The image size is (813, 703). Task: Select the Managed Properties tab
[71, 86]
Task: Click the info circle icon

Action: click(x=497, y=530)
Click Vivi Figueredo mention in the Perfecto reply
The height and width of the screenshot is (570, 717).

———

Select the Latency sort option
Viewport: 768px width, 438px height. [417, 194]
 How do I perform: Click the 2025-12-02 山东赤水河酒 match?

———

### Instructions for the task:
Please reproduce the lines from the line with "Click Vivi Figueredo" to the line with "The height and", both ends included, exactly as they appear above.

### Answer space:
Click Vivi Figueredo mention in the Perfecto reply
The height and width of the screenshot is (570, 717).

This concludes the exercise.